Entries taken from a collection
******************************

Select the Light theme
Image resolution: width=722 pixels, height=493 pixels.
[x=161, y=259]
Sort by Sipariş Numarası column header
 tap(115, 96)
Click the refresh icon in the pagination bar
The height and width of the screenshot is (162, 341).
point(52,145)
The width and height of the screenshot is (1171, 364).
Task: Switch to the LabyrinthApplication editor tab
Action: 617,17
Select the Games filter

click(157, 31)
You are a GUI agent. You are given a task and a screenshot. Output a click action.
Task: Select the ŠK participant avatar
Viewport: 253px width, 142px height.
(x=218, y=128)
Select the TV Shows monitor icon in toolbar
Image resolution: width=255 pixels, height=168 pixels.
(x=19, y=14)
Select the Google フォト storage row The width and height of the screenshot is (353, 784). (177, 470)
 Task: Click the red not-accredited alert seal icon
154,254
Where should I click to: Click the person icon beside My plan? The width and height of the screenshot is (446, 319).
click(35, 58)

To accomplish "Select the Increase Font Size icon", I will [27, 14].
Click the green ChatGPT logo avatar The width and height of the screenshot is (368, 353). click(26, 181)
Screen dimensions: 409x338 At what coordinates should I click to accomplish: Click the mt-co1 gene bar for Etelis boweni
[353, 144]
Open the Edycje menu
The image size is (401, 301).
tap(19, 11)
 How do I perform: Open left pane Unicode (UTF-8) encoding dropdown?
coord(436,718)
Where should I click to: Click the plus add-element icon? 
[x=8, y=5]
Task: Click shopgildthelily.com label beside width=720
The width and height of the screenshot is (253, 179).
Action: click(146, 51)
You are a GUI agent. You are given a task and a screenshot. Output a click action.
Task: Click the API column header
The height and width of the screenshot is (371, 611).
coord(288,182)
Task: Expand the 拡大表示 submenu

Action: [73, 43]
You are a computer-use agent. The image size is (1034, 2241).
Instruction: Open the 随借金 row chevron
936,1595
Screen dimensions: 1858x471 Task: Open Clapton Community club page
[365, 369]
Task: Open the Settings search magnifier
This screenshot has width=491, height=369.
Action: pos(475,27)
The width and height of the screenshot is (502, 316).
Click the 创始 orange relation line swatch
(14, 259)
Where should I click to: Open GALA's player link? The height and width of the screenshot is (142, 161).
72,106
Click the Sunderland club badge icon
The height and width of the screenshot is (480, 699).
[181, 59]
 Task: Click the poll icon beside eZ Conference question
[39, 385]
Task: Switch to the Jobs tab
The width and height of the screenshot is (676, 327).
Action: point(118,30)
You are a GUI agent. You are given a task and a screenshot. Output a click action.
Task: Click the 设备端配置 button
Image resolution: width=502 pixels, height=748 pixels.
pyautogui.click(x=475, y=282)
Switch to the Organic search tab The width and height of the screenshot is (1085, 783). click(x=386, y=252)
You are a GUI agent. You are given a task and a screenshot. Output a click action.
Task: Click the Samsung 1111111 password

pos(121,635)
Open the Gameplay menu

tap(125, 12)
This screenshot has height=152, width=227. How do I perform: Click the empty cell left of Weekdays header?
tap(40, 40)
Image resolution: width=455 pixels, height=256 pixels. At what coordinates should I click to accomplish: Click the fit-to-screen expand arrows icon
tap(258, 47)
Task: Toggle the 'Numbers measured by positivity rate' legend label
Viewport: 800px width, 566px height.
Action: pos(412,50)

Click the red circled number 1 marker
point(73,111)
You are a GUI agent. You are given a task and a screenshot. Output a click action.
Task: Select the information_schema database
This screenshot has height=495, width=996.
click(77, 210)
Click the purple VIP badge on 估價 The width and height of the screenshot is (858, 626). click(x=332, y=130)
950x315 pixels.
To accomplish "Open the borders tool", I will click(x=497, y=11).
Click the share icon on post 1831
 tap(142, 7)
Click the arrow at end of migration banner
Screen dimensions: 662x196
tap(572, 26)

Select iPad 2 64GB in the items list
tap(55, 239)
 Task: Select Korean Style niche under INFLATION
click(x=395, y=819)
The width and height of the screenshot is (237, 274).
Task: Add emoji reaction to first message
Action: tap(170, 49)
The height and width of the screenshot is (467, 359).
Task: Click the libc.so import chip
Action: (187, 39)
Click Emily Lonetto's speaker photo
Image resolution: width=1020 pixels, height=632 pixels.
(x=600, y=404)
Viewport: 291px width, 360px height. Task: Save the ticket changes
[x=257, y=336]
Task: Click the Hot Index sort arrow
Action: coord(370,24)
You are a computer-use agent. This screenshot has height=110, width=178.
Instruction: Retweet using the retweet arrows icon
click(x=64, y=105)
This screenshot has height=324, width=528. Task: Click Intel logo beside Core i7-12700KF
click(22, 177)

******************************

**What to work on:**
Copy out every line of the data that includes the word "computer".

**Problem solution:**
You are a computer-use agent. The image size is (1034, 2241).
You are a computer-use agent. This screenshot has height=110, width=178.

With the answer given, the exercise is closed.